The task ▸
The full listing below should be repeated exactly.

Stored data ▸
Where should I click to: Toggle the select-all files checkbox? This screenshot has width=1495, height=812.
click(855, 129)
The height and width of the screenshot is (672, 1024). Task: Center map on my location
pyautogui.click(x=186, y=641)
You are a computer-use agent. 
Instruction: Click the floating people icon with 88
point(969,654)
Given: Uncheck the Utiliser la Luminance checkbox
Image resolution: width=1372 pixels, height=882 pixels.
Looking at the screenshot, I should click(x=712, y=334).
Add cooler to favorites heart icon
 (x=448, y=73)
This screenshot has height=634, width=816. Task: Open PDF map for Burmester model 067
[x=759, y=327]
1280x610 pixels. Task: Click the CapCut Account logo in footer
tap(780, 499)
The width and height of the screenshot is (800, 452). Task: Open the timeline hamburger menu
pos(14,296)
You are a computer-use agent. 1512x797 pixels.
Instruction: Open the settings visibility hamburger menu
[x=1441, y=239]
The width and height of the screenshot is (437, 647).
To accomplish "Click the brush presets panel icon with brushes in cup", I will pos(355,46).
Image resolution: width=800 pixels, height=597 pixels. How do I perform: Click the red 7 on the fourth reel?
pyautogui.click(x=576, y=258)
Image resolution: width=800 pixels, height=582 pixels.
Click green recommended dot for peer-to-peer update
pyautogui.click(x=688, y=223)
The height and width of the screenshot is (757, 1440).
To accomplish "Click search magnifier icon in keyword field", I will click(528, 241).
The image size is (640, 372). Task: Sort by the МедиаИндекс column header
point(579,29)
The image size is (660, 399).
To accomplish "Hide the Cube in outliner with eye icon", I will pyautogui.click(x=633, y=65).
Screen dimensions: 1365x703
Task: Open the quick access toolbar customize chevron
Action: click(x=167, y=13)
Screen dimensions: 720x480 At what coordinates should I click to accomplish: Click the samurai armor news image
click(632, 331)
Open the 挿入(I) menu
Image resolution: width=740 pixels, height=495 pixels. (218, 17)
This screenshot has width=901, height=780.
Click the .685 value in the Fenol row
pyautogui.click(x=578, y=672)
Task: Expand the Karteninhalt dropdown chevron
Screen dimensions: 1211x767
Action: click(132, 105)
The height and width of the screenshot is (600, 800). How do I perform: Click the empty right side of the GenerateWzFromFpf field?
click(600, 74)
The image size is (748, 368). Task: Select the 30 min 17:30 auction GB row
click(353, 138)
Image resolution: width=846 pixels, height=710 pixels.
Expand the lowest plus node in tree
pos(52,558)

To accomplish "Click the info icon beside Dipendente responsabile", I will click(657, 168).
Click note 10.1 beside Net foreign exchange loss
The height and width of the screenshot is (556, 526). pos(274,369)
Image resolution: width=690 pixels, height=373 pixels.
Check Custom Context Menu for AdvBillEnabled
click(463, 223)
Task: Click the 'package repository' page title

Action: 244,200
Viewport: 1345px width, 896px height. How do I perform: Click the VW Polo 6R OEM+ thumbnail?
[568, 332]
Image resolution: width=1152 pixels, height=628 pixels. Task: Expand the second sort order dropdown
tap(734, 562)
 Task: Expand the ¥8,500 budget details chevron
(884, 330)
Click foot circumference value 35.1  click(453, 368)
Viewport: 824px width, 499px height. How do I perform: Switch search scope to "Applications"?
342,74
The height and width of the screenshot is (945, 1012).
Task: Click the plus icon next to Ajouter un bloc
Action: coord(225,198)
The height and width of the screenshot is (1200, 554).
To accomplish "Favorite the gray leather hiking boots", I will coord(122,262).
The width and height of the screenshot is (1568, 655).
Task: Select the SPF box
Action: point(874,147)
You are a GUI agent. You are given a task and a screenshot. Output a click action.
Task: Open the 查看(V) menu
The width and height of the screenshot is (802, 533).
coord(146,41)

Answer to this problem ▸
Where should I click to: Toggle the select-all files checkbox? This screenshot has width=1495, height=812.
click(855, 129)
The height and width of the screenshot is (672, 1024). Task: Center map on my location
pyautogui.click(x=186, y=641)
You are a computer-use agent. 
Instruction: Click the floating people icon with 88
point(969,654)
Given: Uncheck the Utiliser la Luminance checkbox
Image resolution: width=1372 pixels, height=882 pixels.
Looking at the screenshot, I should click(x=712, y=334).
Add cooler to favorites heart icon
 (x=448, y=73)
This screenshot has height=634, width=816. Task: Open PDF map for Burmester model 067
[x=759, y=327]
1280x610 pixels. Task: Click the CapCut Account logo in footer
tap(780, 499)
The width and height of the screenshot is (800, 452). Task: Open the timeline hamburger menu
pos(14,296)
You are a computer-use agent. 1512x797 pixels.
Instruction: Open the settings visibility hamburger menu
[x=1441, y=239]
The width and height of the screenshot is (437, 647).
To accomplish "Click the brush presets panel icon with brushes in cup", I will pos(355,46).
Image resolution: width=800 pixels, height=597 pixels. How do I perform: Click the red 7 on the fourth reel?
pyautogui.click(x=576, y=258)
Image resolution: width=800 pixels, height=582 pixels.
Click green recommended dot for peer-to-peer update
pyautogui.click(x=688, y=223)
The height and width of the screenshot is (757, 1440).
To accomplish "Click search magnifier icon in keyword field", I will click(528, 241).
The image size is (640, 372). Task: Sort by the МедиаИндекс column header
point(579,29)
The image size is (660, 399).
To accomplish "Hide the Cube in outliner with eye icon", I will pyautogui.click(x=633, y=65).
Screen dimensions: 1365x703
Task: Open the quick access toolbar customize chevron
Action: click(x=167, y=13)
Screen dimensions: 720x480 At what coordinates should I click to accomplish: Click the samurai armor news image
click(632, 331)
Open the 挿入(I) menu
Image resolution: width=740 pixels, height=495 pixels. (218, 17)
This screenshot has width=901, height=780.
Click the .685 value in the Fenol row
pyautogui.click(x=578, y=672)
Task: Expand the Karteninhalt dropdown chevron
Screen dimensions: 1211x767
Action: click(132, 105)
The height and width of the screenshot is (600, 800). How do I perform: Click the empty right side of the GenerateWzFromFpf field?
click(600, 74)
The image size is (748, 368). Task: Select the 30 min 17:30 auction GB row
click(353, 138)
Image resolution: width=846 pixels, height=710 pixels.
Expand the lowest plus node in tree
pos(52,558)

To accomplish "Click the info icon beside Dipendente responsabile", I will click(657, 168).
Click note 10.1 beside Net foreign exchange loss
The height and width of the screenshot is (556, 526). pos(274,369)
Image resolution: width=690 pixels, height=373 pixels.
Check Custom Context Menu for AdvBillEnabled
click(463, 223)
Task: Click the 'package repository' page title

Action: 244,200
Viewport: 1345px width, 896px height. How do I perform: Click the VW Polo 6R OEM+ thumbnail?
[568, 332]
Image resolution: width=1152 pixels, height=628 pixels. Task: Expand the second sort order dropdown
tap(734, 562)
 Task: Expand the ¥8,500 budget details chevron
(884, 330)
Click foot circumference value 35.1  click(453, 368)
Viewport: 824px width, 499px height. How do I perform: Switch search scope to "Applications"?
342,74
The height and width of the screenshot is (945, 1012).
Task: Click the plus icon next to Ajouter un bloc
Action: coord(225,198)
The height and width of the screenshot is (1200, 554).
To accomplish "Favorite the gray leather hiking boots", I will coord(122,262).
The width and height of the screenshot is (1568, 655).
Task: Select the SPF box
Action: point(874,147)
You are a GUI agent. You are given a task and a screenshot. Output a click action.
Task: Open the 查看(V) menu
The width and height of the screenshot is (802, 533).
coord(146,41)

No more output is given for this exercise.